あまりにも嫌気がさしたため、「主治医を変えられないものか」と看護師の妻に問うと、「入院中は変えられない」とのことでした。
診察のたびに嫌な思いをしましたが、なんとか我慢して3ヵ月耐えました。
今回診察してくれているのは別の医師で、患者から良い評判を聞いていたため、主治医になってほしい旨を強く伝えた、ハズです。
しかし、診察室に誰がいたか、妻もいたのか、まるで記憶にない。
主治医の顔以外はまったく記憶にないのです。
精神病院での診察はストレッチャーの上で



私としてはそういう記憶なのですが、妻に聞いた話では
「ぐらぐらして椅子にまともに座れるような状態ではない」
ひどい泥酔状態のため、ストレッチャー(大きな病院で見かける、車輪がついた担架)に乗せられ、そのまま診察されていたとのこと。
車を駐車場に停めたはいいが、そこから私は歩けなかったハズです。
妻が病院の看護師にストレッチャーを頼んだのでしょう。そして駐車場から何十メートルか離れた病院の入口を通り、診察室へ運び込まれたようです。

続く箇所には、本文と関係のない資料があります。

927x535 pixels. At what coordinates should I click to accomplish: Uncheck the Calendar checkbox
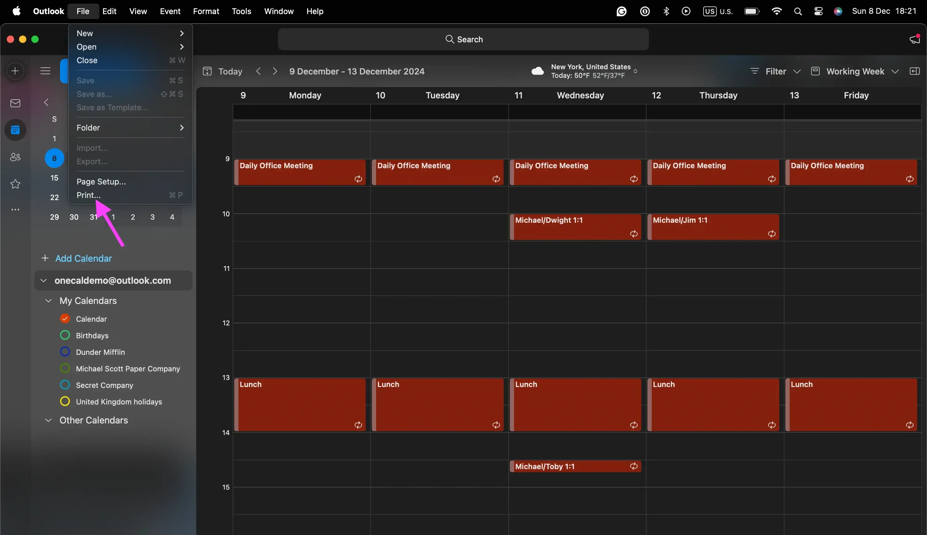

私は時々意識が戻り、喋ろうとしてストレッチャーの上で起きようとした。
しかし、起き上がると身体はグラグラで、何度も倒れる、そんな状態だったらしいのです。
まともに座ることができないほど泥酔しおり、喋っても何を喋っているのか聞き取れない。そんな状態だったと。
診察後、閉鎖病用に運ばれ、そして鉄格子の保護室に入れられたました。
アルコール解毒用の点滴も打たれました。しかし私にはまったく記憶がないのです。
また意識がなくなり、寝てしまったようです。